Copy out the stretch of rows from the line containing "Task: Open the tweet's three-dot options menu" through the line containing "point(1066,421)", both included, exactly as they appear.

────────────────────────────────────────

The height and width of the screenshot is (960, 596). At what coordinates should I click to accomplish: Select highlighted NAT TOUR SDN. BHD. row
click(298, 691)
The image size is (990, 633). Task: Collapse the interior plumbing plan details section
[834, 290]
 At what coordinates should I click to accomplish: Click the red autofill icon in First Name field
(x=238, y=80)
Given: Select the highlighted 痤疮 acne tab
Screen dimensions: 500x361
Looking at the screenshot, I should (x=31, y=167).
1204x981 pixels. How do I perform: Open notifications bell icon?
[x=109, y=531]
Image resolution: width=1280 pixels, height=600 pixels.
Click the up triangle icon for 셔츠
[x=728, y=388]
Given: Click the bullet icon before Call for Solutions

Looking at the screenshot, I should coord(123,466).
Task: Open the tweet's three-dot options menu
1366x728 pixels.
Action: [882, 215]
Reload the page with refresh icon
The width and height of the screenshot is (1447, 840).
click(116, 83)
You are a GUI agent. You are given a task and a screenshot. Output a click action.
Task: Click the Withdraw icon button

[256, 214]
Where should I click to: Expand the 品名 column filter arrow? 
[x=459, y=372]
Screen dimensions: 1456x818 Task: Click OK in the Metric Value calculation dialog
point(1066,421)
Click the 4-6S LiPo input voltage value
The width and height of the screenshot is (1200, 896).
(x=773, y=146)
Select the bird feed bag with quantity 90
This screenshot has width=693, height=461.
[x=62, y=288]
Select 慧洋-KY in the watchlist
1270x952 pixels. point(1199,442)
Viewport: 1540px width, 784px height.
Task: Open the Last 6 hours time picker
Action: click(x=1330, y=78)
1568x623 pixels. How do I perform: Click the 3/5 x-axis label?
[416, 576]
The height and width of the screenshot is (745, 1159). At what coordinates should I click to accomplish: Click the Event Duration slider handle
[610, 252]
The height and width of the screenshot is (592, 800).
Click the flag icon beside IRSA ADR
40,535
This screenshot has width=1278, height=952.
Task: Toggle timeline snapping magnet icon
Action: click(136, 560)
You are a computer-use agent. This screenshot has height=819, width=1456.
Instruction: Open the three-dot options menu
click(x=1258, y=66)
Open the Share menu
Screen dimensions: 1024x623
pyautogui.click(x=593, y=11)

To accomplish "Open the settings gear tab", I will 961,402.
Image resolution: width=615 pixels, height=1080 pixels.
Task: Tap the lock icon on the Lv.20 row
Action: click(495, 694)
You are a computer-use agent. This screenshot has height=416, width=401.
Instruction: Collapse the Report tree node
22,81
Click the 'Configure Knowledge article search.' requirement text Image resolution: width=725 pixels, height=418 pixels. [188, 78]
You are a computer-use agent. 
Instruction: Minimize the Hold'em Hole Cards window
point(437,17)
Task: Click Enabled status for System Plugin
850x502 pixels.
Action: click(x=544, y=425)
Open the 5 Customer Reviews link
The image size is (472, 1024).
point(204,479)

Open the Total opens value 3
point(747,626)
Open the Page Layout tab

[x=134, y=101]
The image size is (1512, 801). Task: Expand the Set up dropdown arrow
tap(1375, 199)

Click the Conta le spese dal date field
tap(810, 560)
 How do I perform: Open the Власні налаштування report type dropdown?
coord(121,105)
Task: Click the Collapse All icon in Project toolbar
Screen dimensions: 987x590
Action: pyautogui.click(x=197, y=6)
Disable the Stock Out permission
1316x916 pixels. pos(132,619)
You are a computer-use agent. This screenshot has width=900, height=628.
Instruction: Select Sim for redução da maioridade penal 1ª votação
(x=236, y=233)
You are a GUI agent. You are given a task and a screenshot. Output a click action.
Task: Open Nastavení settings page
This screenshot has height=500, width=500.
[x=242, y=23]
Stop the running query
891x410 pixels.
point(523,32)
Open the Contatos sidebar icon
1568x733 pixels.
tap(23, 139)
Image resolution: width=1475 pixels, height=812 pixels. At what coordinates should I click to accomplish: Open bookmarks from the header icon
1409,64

────────────────────────────────────────

> **Exercise answer**
Task: Open the tweet's three-dot options menu
1366x728 pixels.
Action: [882, 215]
Reload the page with refresh icon
The width and height of the screenshot is (1447, 840).
click(116, 83)
You are a GUI agent. You are given a task and a screenshot. Output a click action.
Task: Click the Withdraw icon button

[256, 214]
Where should I click to: Expand the 品名 column filter arrow? 
[x=459, y=372]
Screen dimensions: 1456x818 Task: Click OK in the Metric Value calculation dialog
point(1066,421)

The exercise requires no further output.